To complement the rfaH and copA mutants, PCR products containing the open reading frame and upstream sequence (see Table S2 in the supplemental material) were inserted into pCR 2.1 by TOPO TA cloning (Life Technologies, Carlsbad, CA) and transferred to pACYC184 by ligation after digestion with Xbal and HindIII. The resulting complementation plasmid or pACYC184 alone was introduced into WT or mutant K. pneumoniae by electroporation.

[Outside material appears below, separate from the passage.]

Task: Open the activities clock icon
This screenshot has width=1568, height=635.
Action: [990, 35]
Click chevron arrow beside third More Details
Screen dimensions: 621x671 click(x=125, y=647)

Overnight cultures were subcultured at a 1:100 dilution in 50 ml of LB medium for 0 (without bacteria), 2, 4, and 6 hours. Supernatant was collected by centrifugation for glucose content using the CheKine Micro Glucose Assay Kit (KTB1300, Abbkine Scientific Co. Ltd., China). Briefly, 50 μl of supernatant was added to 1000 μl of o-toluidine reagent and vortexed. The mixture was heated in a boiling water bath for 8 min and cooled to room temperature in a cool water bath for 4 min. Then, 200 μl of each mixture was added to a 96-well plate, and absorbance at 630 nm was measured.

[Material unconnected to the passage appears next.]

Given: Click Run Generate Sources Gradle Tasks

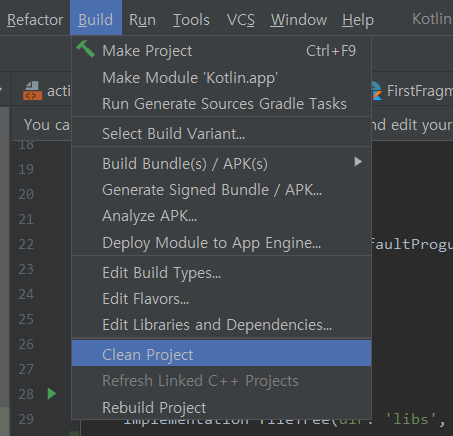Looking at the screenshot, I should coord(221,104).
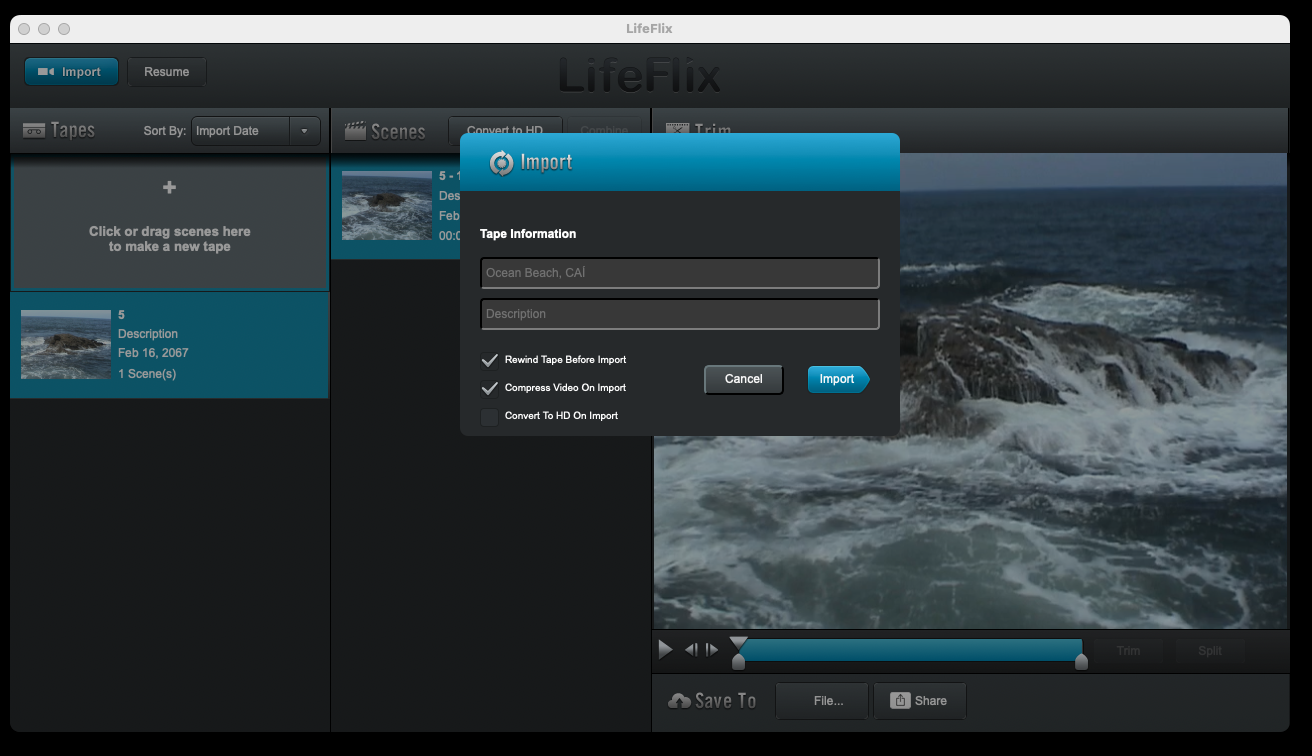Click the right trim handle on timeline

point(1080,661)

For AceE and eight mutants’ protein expression and purification, a colony of DE3 containing recombinant plasmids pET-28a-aceE or each of the eight pET-28a-mutant genes was cultured in 5 ml of LB medium with ampicillin (100 μg/ml) at 37°C with shaking for 16 hours. The cultures were diluted in 1:100 to 500 ml of LB medium supplemented with ampicillin and incubated at 37°C until the OD₆₀₀ reached 0.5. Then, 0.1 mM isopropyl-β-d-thiogalactoside (IPTG) was added to induce the recombinant protein at 16°C for 12 hours. Bacteria were harvested by centrifugation at 8000g and resuspended in 0.01 mM (pH 7.4) phosphate-buffered saline (1 × PBS). The resulting cells were disrupted by high pressure (1.586 × 10⁺⁸ Pa) using a cell disruptor (Constant Systems Ltd., Daventry, UK), and supernatant was obtained by centrifugation at 8000g for 30 min at 4°C. The supernatant was applied onto a nickel-affinity column and incubated at 4°C for 2 hours. After protein binding, the column was washed with 10 volumes of washing buffer (1× PBS buffer with 5 mM imidazole) to remove unbound protein. Recombinant proteins were eluted with elution buffer (1× PBS buffer with 100 mM imidazole), respectively. Purity and concentration of recombinant proteins were analyzed and quantified by SDS–polyacrylamide gel electrophoresis and a bicinchoninic acid protein concentration determination kit (Beyotime, P0009).